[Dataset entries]

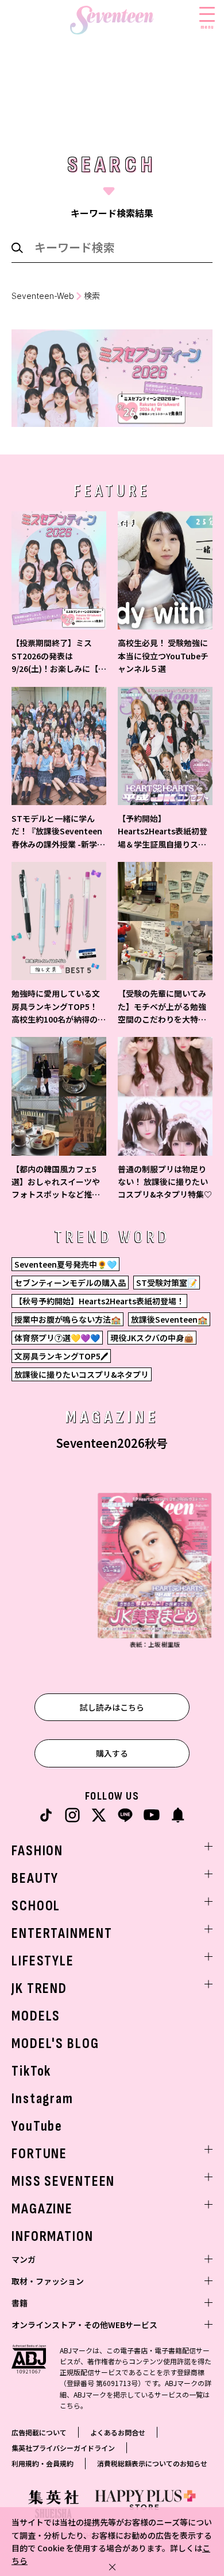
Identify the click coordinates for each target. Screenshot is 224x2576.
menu (207, 26)
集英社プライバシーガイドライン (63, 2448)
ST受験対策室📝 (166, 1282)
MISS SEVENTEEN (63, 2181)
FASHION (37, 1851)
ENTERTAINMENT (61, 1933)
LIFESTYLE (42, 1961)
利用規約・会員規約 (42, 2463)
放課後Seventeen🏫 (169, 1319)
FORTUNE (39, 2154)
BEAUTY (35, 1878)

= REQUIREMENT =
What must be returned is the line with "集英社プライバシーガイドライン (63, 2448)" plus every line after it to the end of the entries, exactly as they appear.

= ANSWER SPACE =
集英社プライバシーガイドライン (63, 2448)
ST受験対策室📝 (166, 1282)
MISS SEVENTEEN (63, 2181)
FASHION (37, 1851)
ENTERTAINMENT (61, 1933)
LIFESTYLE (42, 1961)
利用規約・会員規約 (42, 2463)
放課後Seventeen🏫 (169, 1319)
FORTUNE (39, 2154)
BEAUTY (35, 1878)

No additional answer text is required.